Carl Gustav Carus
Gelegentliche Betrachtungen über den Charakter des gegenwärtigen Standes der Naturwissenschaft
Carl Gustav Carus

Carl Gustav Carus

Gelegentliche Betrachtungen über den Charakter des gegenwärtigen Standes der Naturwissenschaft

[In: Phoenix, eine Zeitschrift für Kunst, Litteratur, Wissenschaft und Industrie, redigiert von J.L. Klein, Jahrgang 2, Heft 7, Berlin (12. Februar) 1854, S. 52-54]

Wie die Weltkörper im rastlosen Fortschreiten im Weltraume immer neue Gegenden dieser Unendlichkeit durchziehen und nie jemals wieder ganz auf denselben Punkt, auf dem sie früher einmal sich befanden, zurückkehren, so auch die Naturwissenschaften.
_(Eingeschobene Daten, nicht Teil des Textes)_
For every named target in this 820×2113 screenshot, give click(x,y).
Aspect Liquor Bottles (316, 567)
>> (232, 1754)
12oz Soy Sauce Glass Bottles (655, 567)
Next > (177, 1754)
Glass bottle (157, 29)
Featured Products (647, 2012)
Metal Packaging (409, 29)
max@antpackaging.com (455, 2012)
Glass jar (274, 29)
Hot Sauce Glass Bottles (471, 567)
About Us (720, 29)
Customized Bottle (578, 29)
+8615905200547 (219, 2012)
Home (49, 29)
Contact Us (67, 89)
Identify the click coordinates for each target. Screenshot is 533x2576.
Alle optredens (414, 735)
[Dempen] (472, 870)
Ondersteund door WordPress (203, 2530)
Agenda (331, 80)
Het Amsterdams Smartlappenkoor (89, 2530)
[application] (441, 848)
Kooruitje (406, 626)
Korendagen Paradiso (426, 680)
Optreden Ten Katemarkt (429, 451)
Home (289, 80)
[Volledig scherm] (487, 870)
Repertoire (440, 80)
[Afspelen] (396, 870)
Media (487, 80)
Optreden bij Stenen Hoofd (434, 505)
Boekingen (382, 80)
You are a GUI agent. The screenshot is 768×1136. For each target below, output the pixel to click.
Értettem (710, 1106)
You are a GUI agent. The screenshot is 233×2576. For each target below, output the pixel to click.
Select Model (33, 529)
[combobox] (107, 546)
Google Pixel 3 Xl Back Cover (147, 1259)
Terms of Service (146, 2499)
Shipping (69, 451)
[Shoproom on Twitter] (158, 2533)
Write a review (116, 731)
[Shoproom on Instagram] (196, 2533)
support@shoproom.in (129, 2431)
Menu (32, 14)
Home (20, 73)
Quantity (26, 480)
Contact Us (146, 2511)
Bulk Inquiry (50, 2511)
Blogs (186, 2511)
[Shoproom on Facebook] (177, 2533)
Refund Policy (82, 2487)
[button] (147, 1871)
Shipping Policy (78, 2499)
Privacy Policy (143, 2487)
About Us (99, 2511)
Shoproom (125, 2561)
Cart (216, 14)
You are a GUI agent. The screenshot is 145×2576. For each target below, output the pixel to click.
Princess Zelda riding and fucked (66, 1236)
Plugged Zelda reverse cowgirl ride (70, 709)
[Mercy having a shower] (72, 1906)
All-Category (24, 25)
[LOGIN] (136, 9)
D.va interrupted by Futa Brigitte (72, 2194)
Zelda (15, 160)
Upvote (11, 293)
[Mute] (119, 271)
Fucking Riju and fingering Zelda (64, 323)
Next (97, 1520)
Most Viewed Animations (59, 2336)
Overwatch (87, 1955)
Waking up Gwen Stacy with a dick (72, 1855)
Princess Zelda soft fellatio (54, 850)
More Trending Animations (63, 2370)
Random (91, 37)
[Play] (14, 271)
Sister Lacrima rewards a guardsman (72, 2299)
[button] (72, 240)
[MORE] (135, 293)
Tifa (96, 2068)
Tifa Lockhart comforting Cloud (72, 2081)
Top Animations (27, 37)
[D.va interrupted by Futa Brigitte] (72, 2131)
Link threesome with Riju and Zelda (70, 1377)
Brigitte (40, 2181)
Beide haben etwas Spiraliges in ihrem Verlaufe und täuschen daher leicht den unerfahrenen Beobachter, welcher, dieweil sie in gewissen Beziehungen (so z. B. die Planeten in ihrem Umlaufe um die Sonne) wirklich dahin zurückzukehren scheinen, wo sie schon früher sich bewegten, alsbald versucht ist, solche nur annähernde Wiederkehr als alleiniges Gesetz derselben geltend zu machen; aber in beiden Fällen bleiben dergleichen Annahmen ein gewaltiger Irrthum.

Sonderbar! bei den Naturwissenschaften hält es nun nicht schwer, die Masse zu überzeugen, daß jener Schein von Rückkehr wirklich nur eben ein Schein sei, und nie z. B. die alte iatromathematische Schule des siebzehnten Jahrhunderts durch die physikalisch-chemische des neunzehnten vollkommen wieder dargestellt werde; in der Astronomie hingegen halten selbst die Fachgelehrten noch hartnäckig an der Lehre eines blos elliptischen Umlaufs, und es hilft nichts zu wissen, daß die in früherer Zeit als feststehend betrachteten Mittelpunkte solcher Bewegung gegenwärtig durchaus als in ewigem Fortrücken begriffen erkannt sind, daß also die um die selbst forteilende Sonne schwingenden Planeten nie auf denselben Punkt zurückkehren können, vielmehr in Beziehung auf den Weltraum, ihre Bewegung nothwendig in einer eignen Art von Spirallinie geschehen müsse, – man säumt nichts destoweniger, fortwährend das Gesetz des Spirallaufs zu einer Grundanschauung des Kosmos zu erheben.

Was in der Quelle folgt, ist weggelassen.